Et pourtant, ce texte ne résonne-t-il pas comme un avertissement pour tous ? Nous pensons savoir qui il est. Chacun de nous s’est construit son image de Jésus. Et nous ne nous posons plus de questions, nous ne le cherchons pas vraiment, certains de bien le connaître. Et nous risquons, comme les gens de Nazareth, de ne pas être les bénéficiaires des miracles de Jésus. En effet, ces miracles sont principalement des miracles de libération. Or, comment être libéré quand on ne se sent pas prisonnier ? Pourtant, nous sommes bien toujours prisonniers : prisonniers de notre culture, de ses valeurs ; prisonniers de notre éducation, y compris religieuse qui nous conduit à enfermer Dieu ; prisonniers de nos peurs.
Parce que Jésus est un personnage familier, que nous croyons connaître, nous ne lui laissons souvent pas la place nécessaire pour opérer en nous toutes ces libérations qui pourtant nous feraient grandir en foi et en humanité.

Ma plus sûre prison, c’est celle de mes peurs : peur de manquer, peur de l’autre, peur de souffrir paralysent ma vie dès que je deviens comme les voisins de Jésus à Nazareth, trop sûre de le connaître, trop certaine qu’il ne peut pas tout ou en révolte contre les injustices du monde et de ma vie, injustices que j’ai tant envie de lui attribuer parce qu’il me faut un responsable. Mais si je lui laisse le temps de me redire qui il est, je sais que je peux vaincre mes peurs.
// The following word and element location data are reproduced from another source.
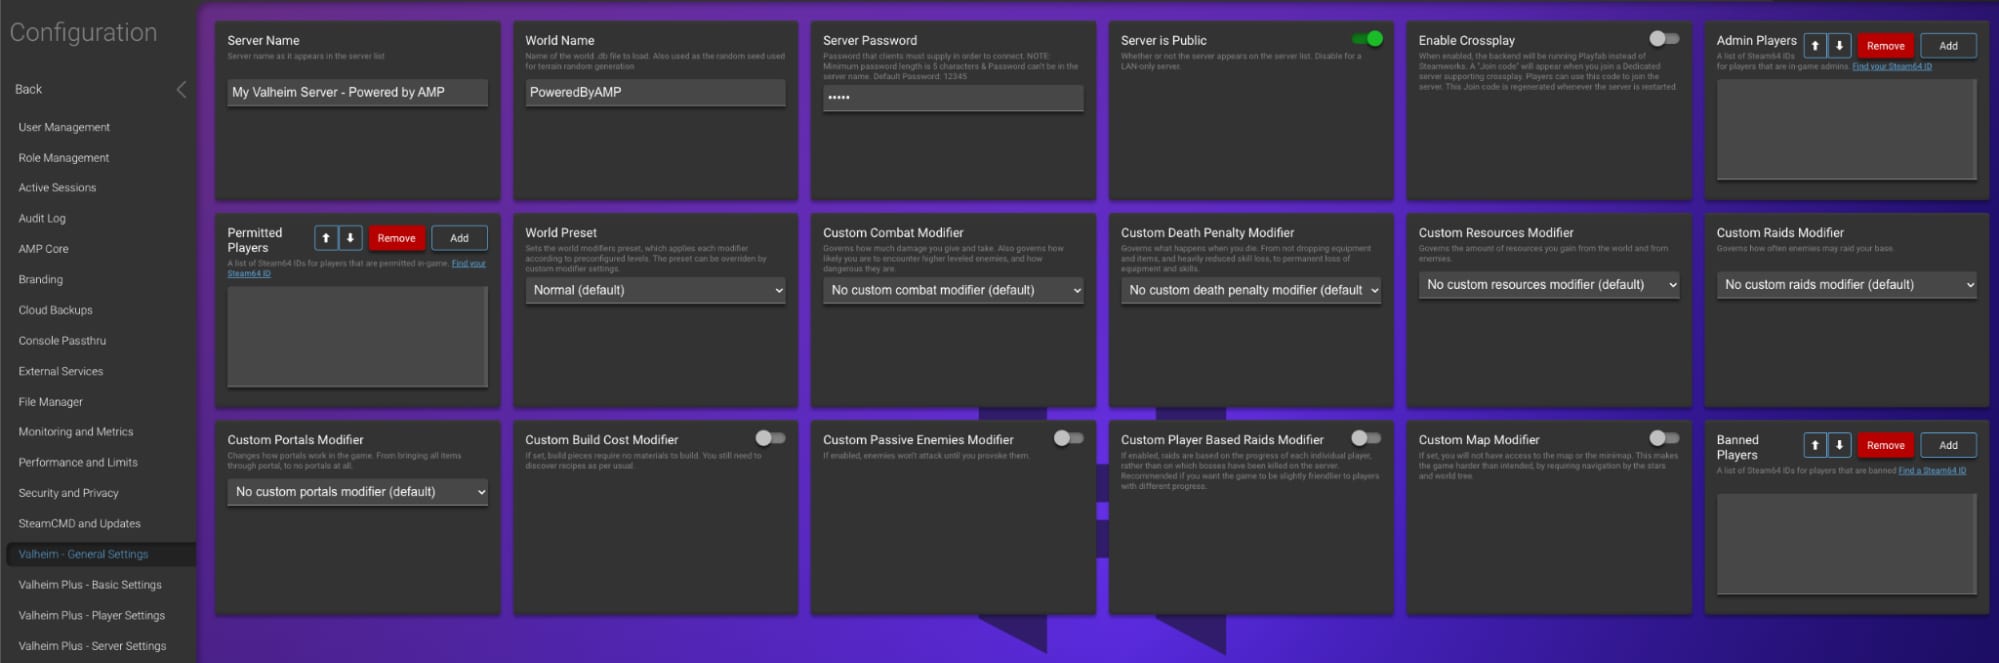1999x663 pixels.
Task: Enable the Crossplay toggle switch
Action: tap(1663, 39)
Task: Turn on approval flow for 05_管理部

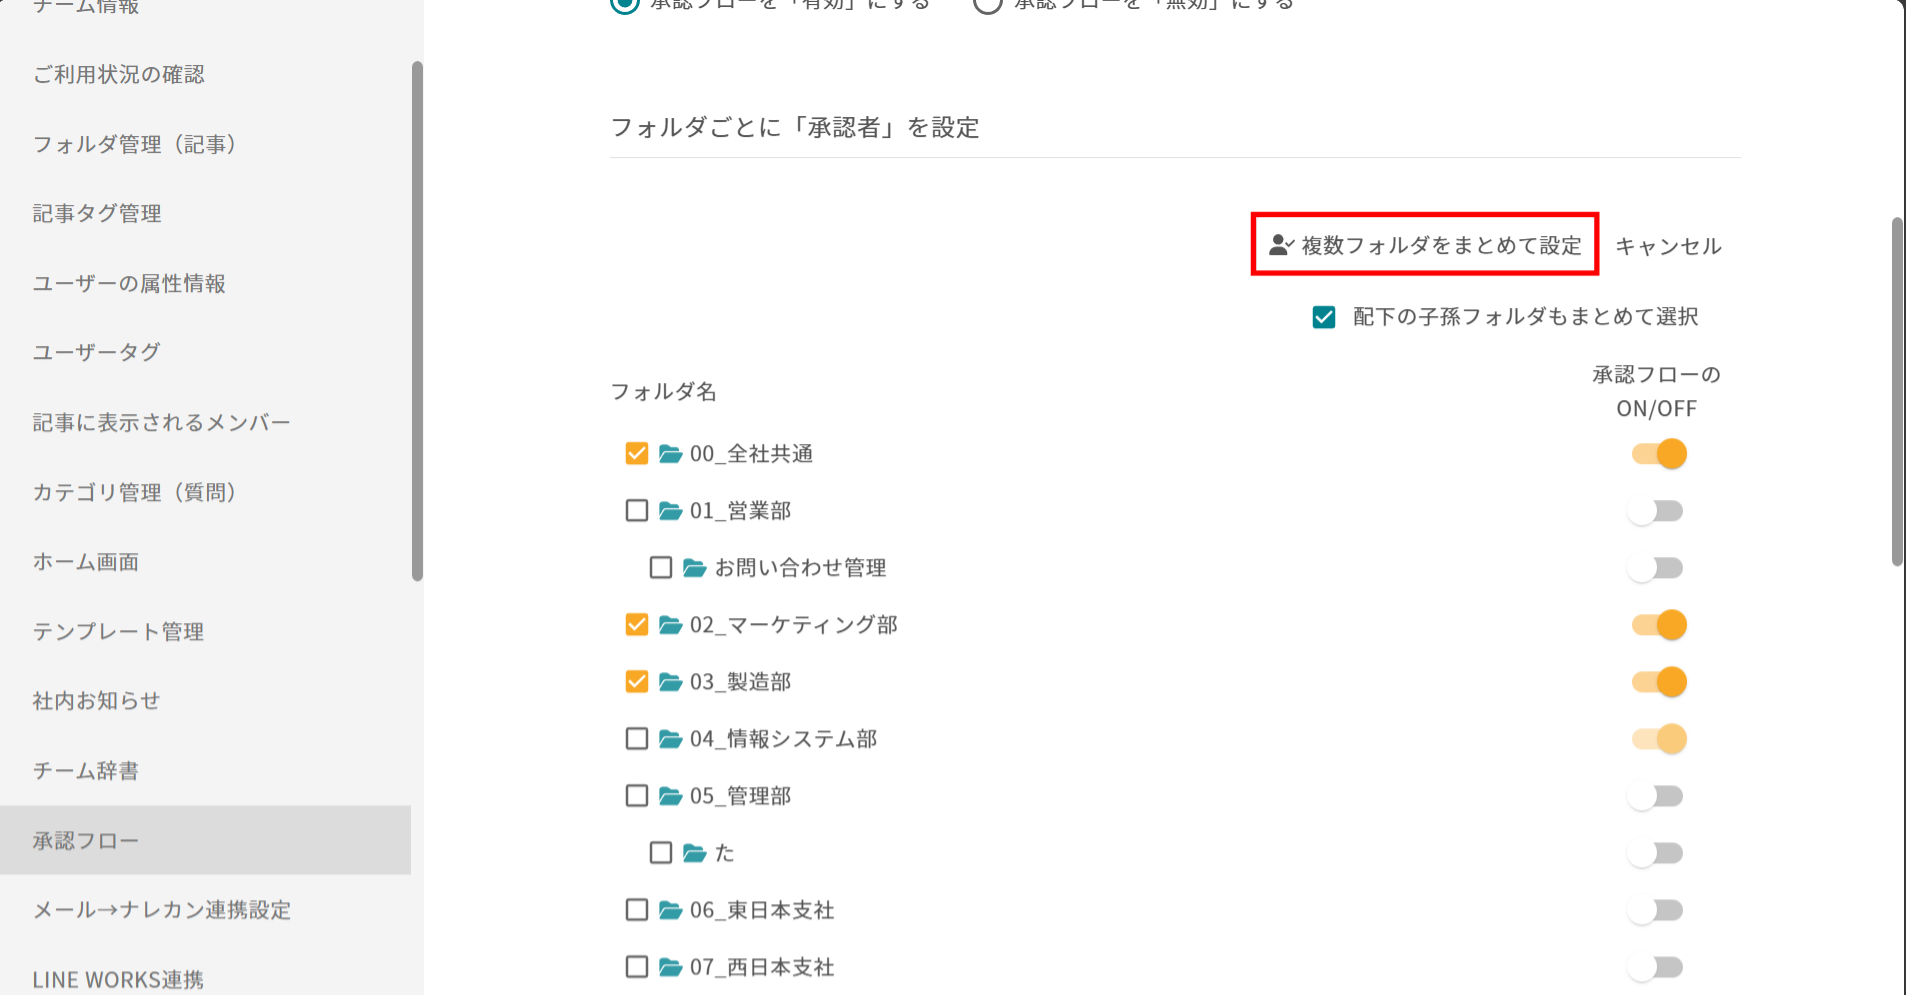Action: (1656, 796)
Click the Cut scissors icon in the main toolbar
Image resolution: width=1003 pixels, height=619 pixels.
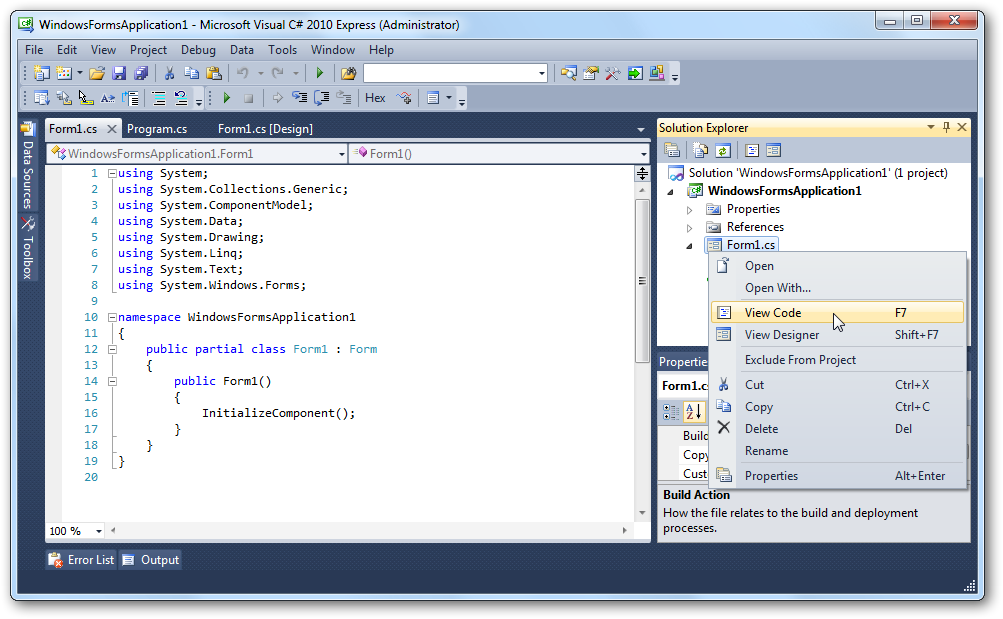coord(169,73)
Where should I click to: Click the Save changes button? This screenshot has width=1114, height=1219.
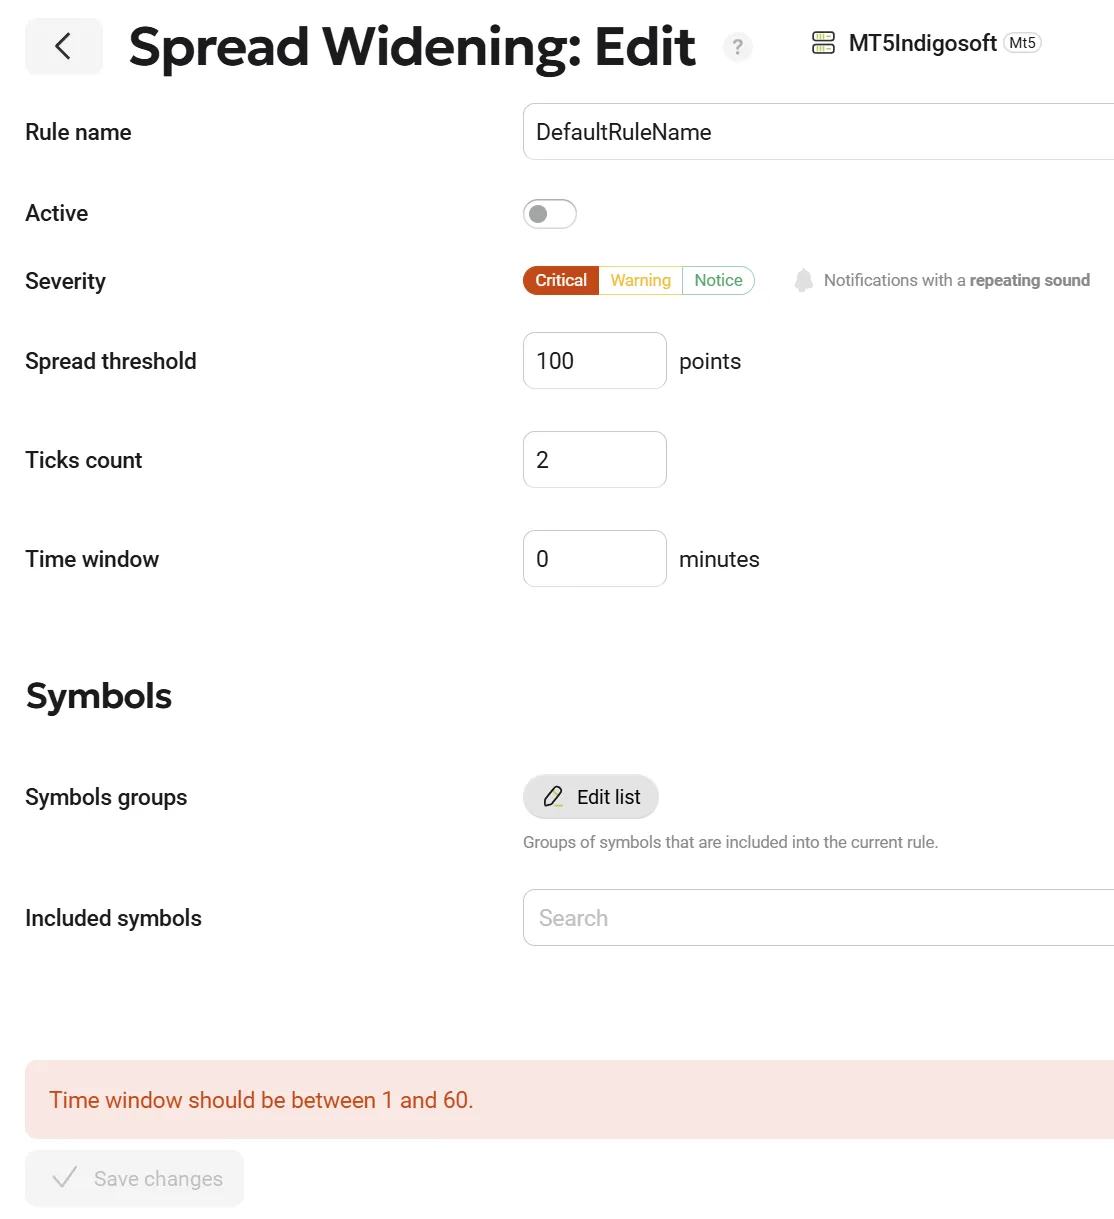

Grâce à lui, je sais que j’ai le droit d’être différente parce que chaque créature est unique pour lui. Je sais que je ne suis jamais seule parce qu’il a promis de m’accompagner, quel que soit mon chemin. Je sais que j’ai de la valeur pour lui, indépendamment de mes actes, de ma naissance, de ma généalogie. Grâce à lui, je sais qu’une seule personne peut changer le monde et que la vie sera toujours plus forte que la mort.

Oui, je suis reconnaissante de pouvoir chercher celui qui est toujours autre, toujours plus que ce que je sais de lui.